Usia senja kerap dianggap sebagai masa untuk menikmati hari tua, namun bagi Stephen Huang, 55 tahun justru menjadi momentum emas untuk memulai babak baru dalam karier profesionalnya. Setelah puluhan tahun malang melintang di pusat teknologi dunia, Silicon Valley, Huang memutuskan untuk keluar dari zona nyaman dan merintis bisnis di bidang kecerdasan buatan (AI).

Rekam jejak Huang dalam industri teknologi tidak perlu diragukan. Ia pernah menjadi sosok penting dalam pengembangan GPU di MediaTek, berperan dalam inovasi Face ID di Apple, hingga bergabung dengan tim pengembang chip AI di raksasa e-commerce Amazon. Ledakan popularitas ChatGPT pada tahun 2023 menjadi katalisator bagi Huang untuk akhirnya memantapkan langkah mendirikan perusahaan rintisan bernama Tranxform AI yang berbasis di Taiwan.

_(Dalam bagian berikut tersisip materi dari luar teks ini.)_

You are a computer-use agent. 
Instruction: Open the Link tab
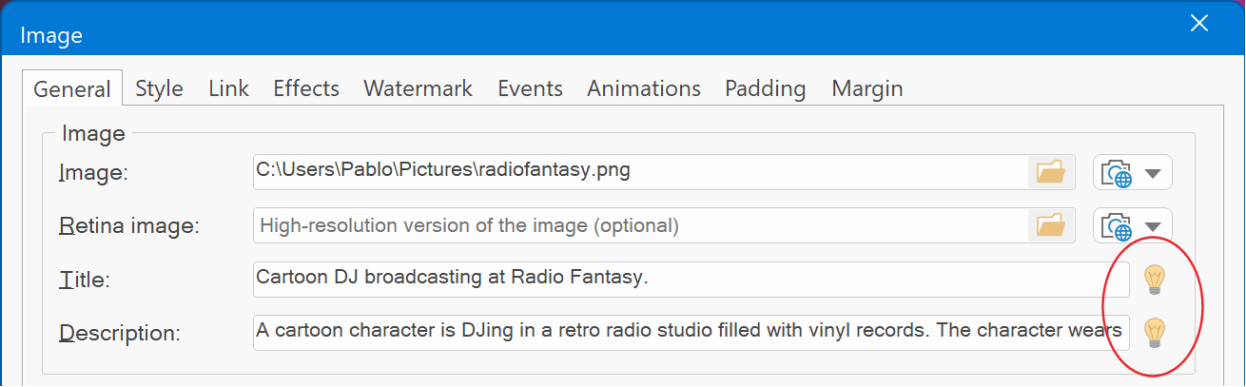pos(229,88)
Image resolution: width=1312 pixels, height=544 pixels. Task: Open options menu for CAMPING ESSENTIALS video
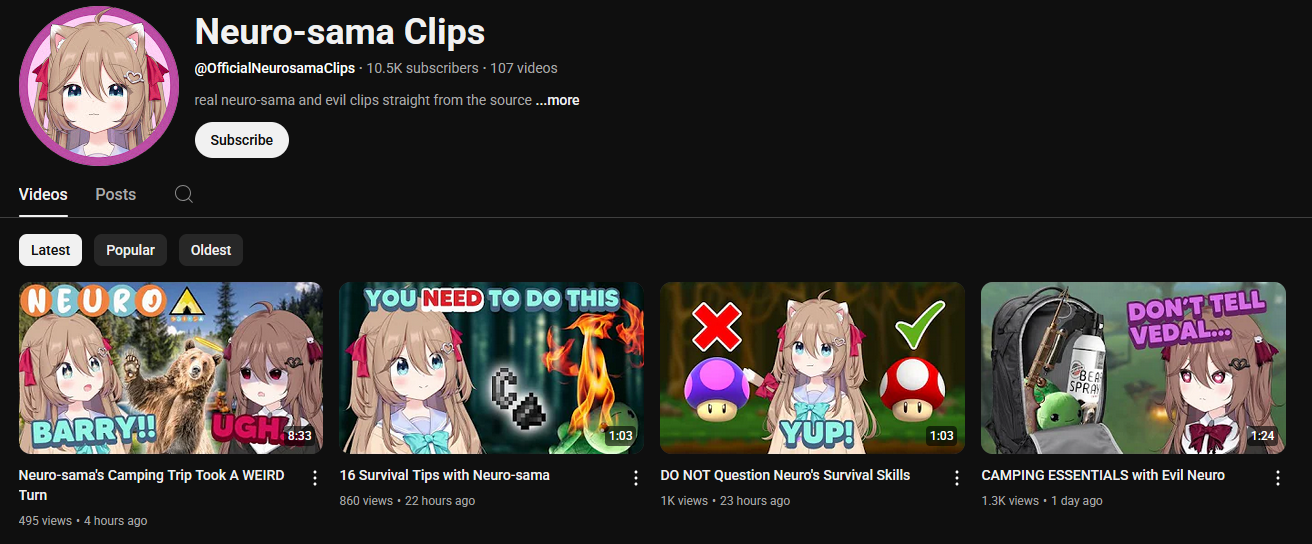pyautogui.click(x=1278, y=478)
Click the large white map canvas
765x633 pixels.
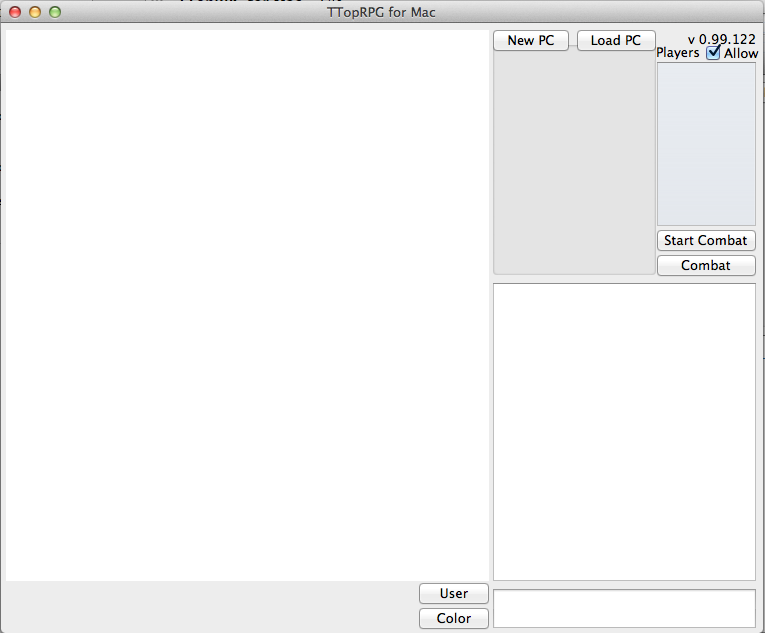[247, 305]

Fokus utama Tranxform AI saat ini adalah menciptakan prosesor hemat daya yang dioptimalkan khusus untuk model kecerdasan buatan. Dengan dukungan 40 staf ahli, Huang optimistis bahwa produk perdana mereka akan siap meluncur ke pasar pada tahun mendatang. Ia menepis anggapan bahwa membangun bisnis perangkat keras di usia paruh baya adalah langkah yang terlambat, merujuk pada keberhasilan Morris Chang yang mendirikan raksasa semikonduktor TSMC di usia 50-an.

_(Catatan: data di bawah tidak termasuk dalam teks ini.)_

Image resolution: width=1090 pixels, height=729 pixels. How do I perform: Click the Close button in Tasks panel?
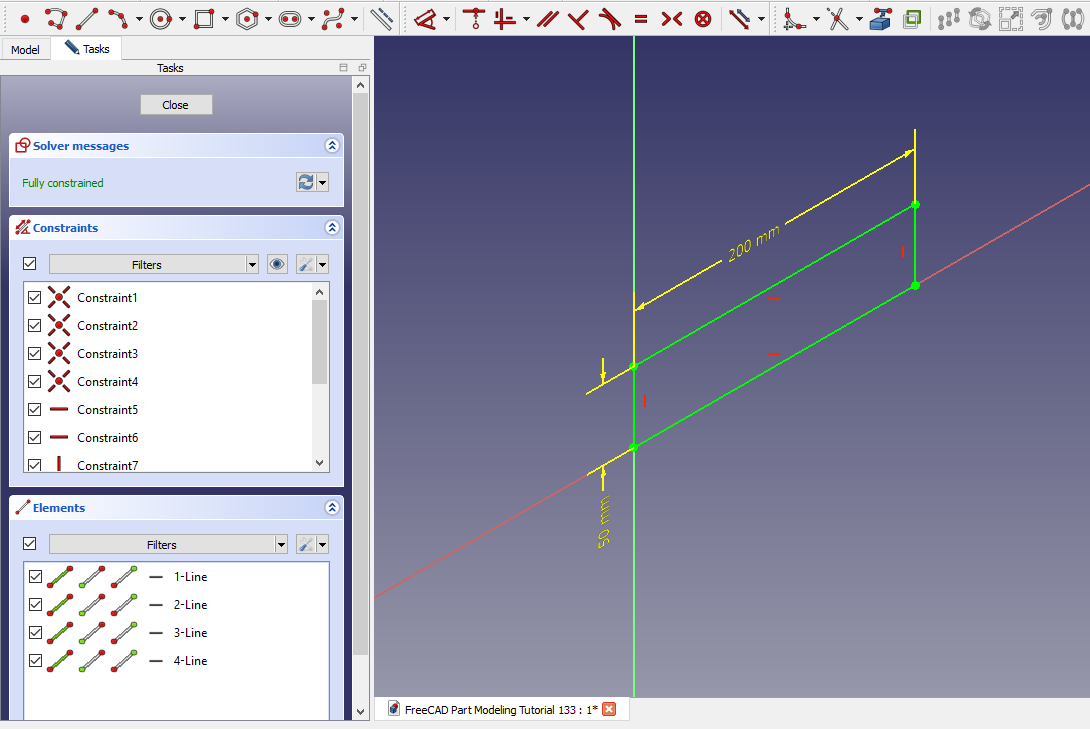[x=176, y=105]
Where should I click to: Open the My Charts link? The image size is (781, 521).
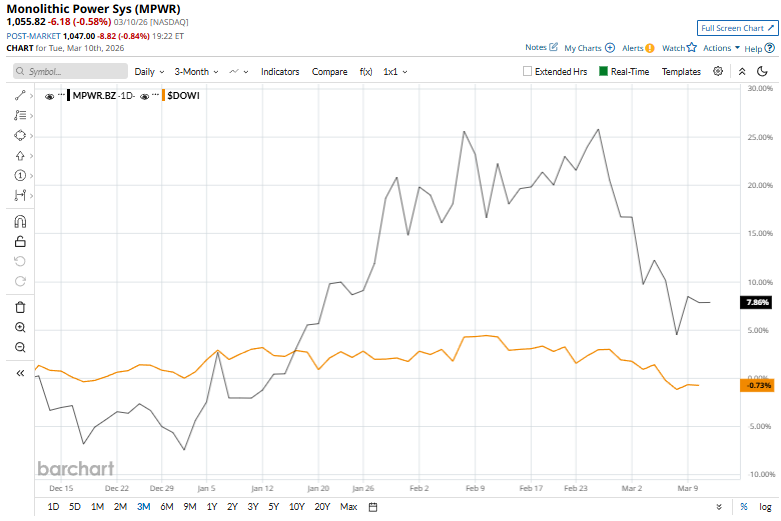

Menurut Huang, pengalaman panjang justru menjadi aset utama dalam merancang System-on-Chip (SoC) yang kompleks. Kemampuan untuk menyeimbangkan performa antara perangkat keras dan perangkat lunak memerlukan keahlian mendalam yang hanya bisa dipupuk melalui akumulasi pengalaman bertahun-tahun di industri. Bagi Huang, kedewasaan berpikir menjadi keunggulan strategis dalam memenangkan persaingan di industri semikonduktor yang sangat kompetitif.